Records provided –
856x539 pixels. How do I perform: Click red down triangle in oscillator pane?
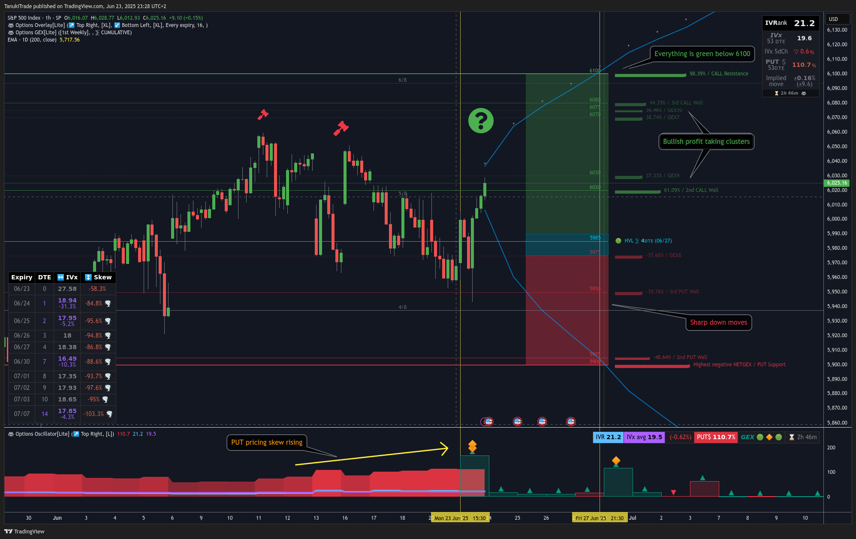tap(673, 492)
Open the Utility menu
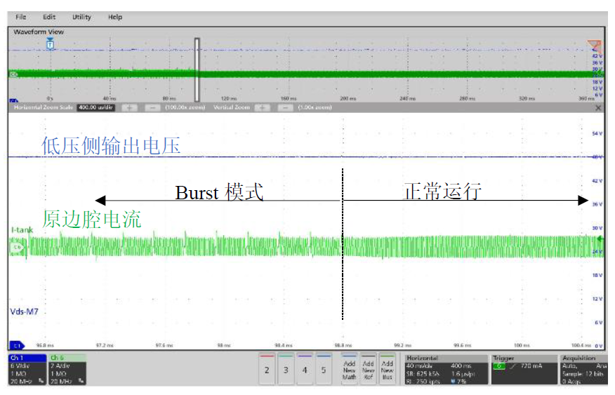 click(81, 17)
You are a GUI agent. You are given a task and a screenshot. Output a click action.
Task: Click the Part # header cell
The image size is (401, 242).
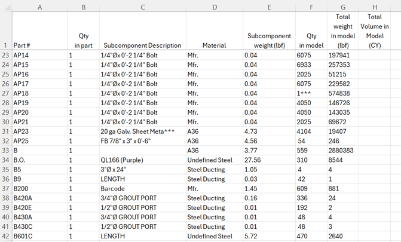tap(40, 31)
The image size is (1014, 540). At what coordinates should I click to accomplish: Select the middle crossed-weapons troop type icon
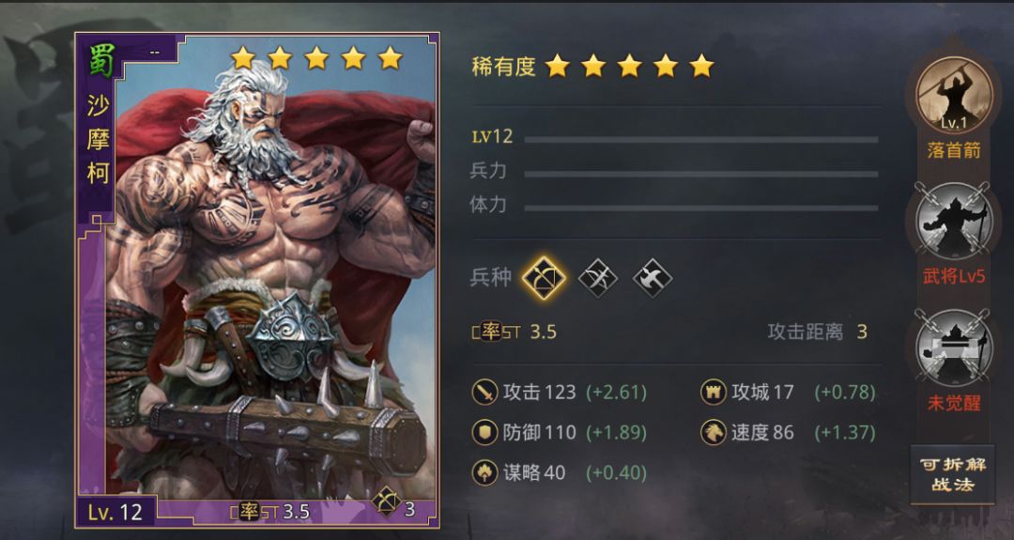click(597, 279)
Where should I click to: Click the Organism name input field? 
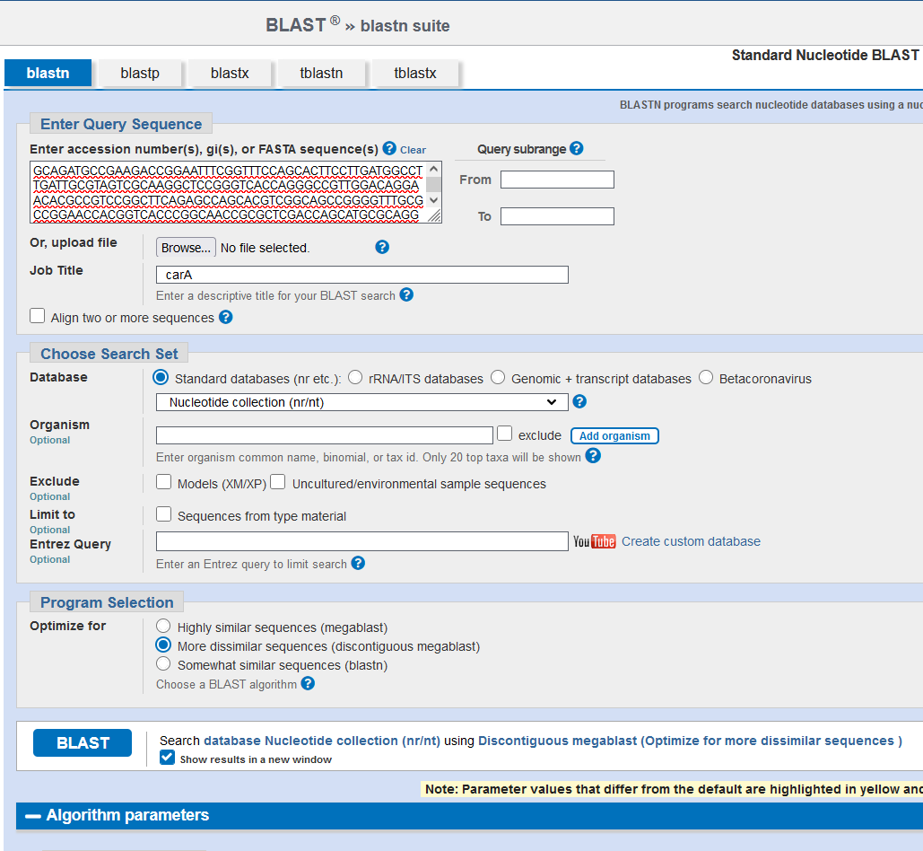[324, 435]
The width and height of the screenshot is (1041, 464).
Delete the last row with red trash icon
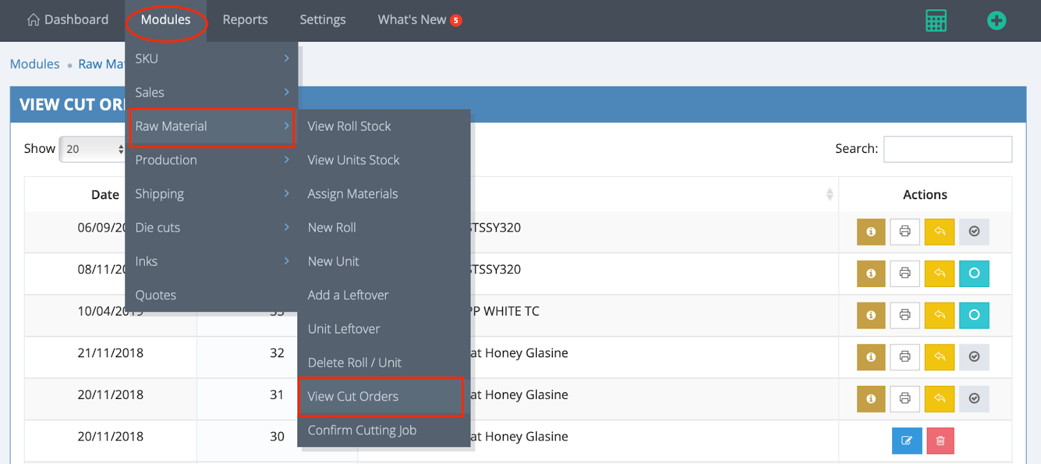tap(940, 441)
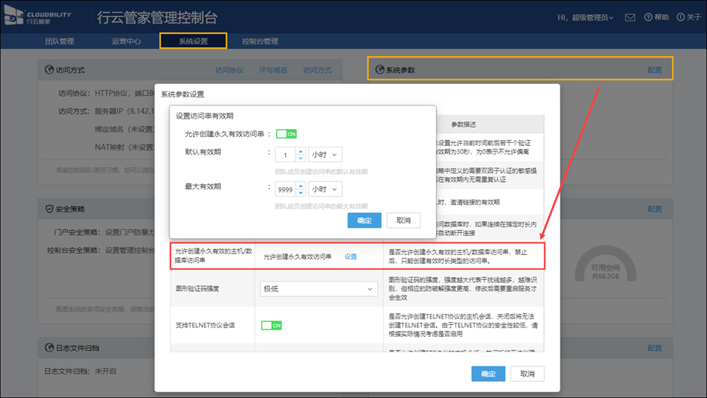Open the mail envelope icon in header
Image resolution: width=707 pixels, height=398 pixels.
coord(630,17)
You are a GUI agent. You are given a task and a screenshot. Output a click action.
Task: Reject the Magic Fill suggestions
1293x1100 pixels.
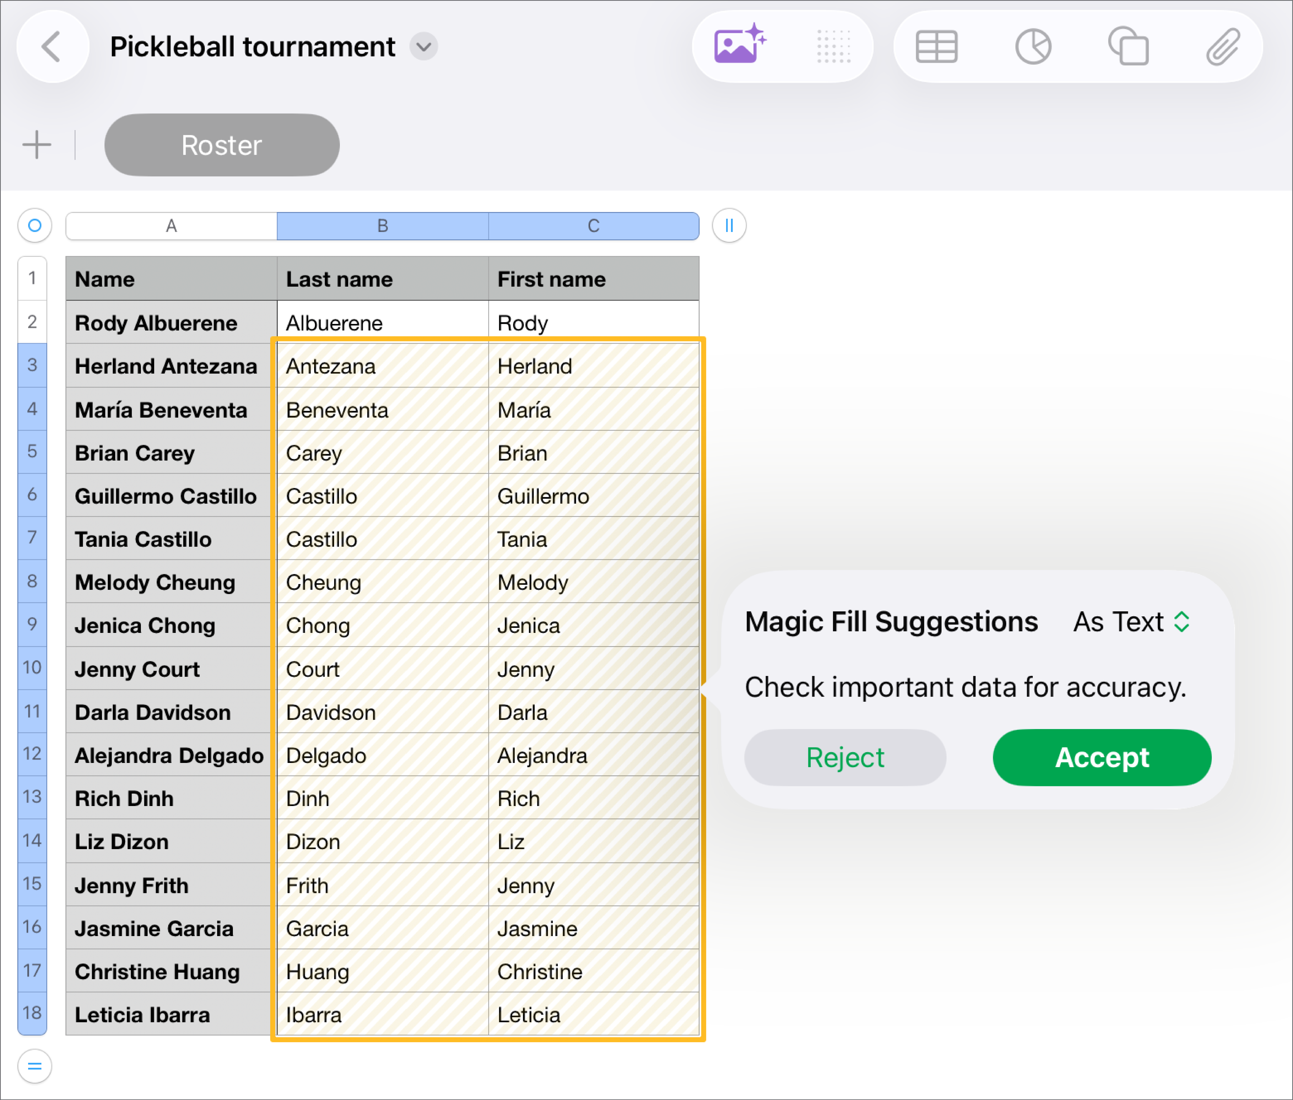tap(844, 757)
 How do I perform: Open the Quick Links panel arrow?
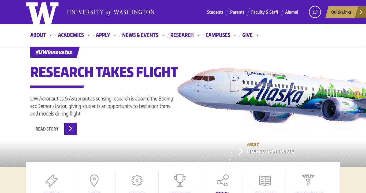361,12
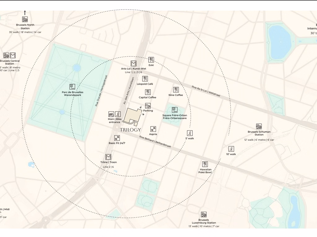Click the TRILOGY building label
This screenshot has width=317, height=237.
click(130, 130)
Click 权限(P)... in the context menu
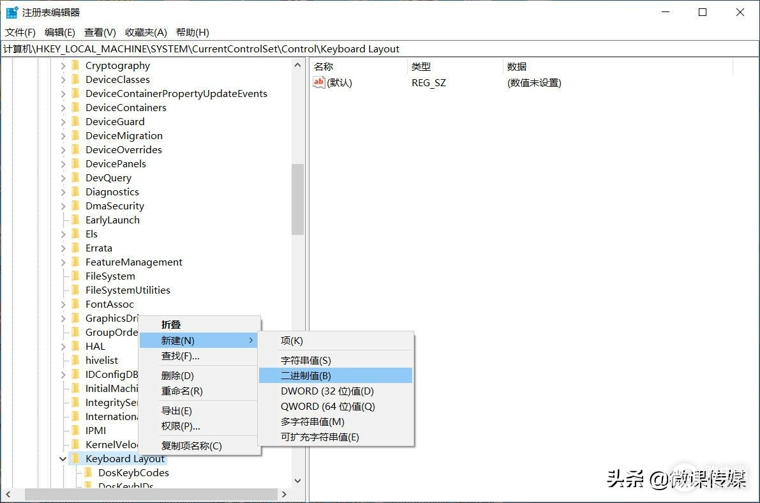The width and height of the screenshot is (760, 503). [x=181, y=426]
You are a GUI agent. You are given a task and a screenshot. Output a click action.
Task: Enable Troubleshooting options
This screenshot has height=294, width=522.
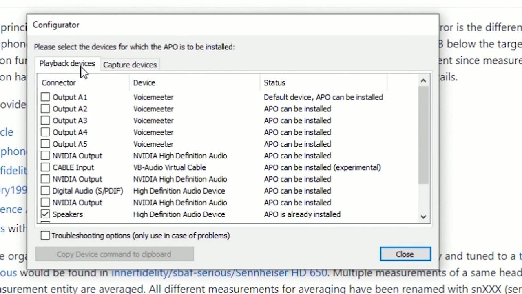point(45,235)
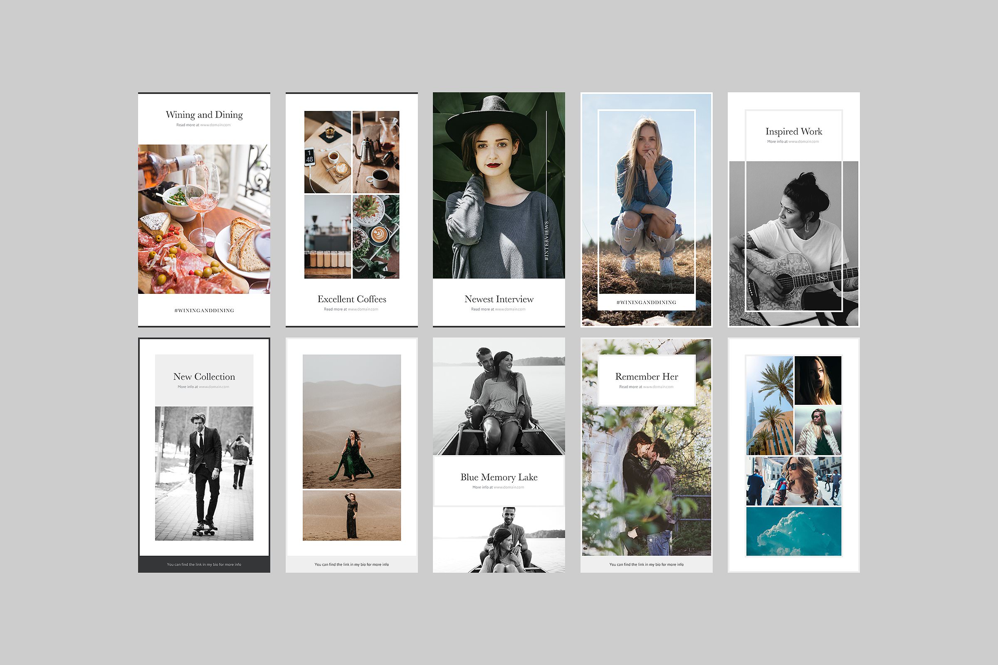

Exercise goal – Reproduce the stretch of entries from the start through the line containing "click(81, 17)", keeping the requests and increasing every coordinate in the answers by 42. Omit the pictures.

Exercise response –
856x539 pixels. How do I perform: Click red down triangle in oscillator pane?
tap(715, 534)
Open the Utility menu
 click(123, 59)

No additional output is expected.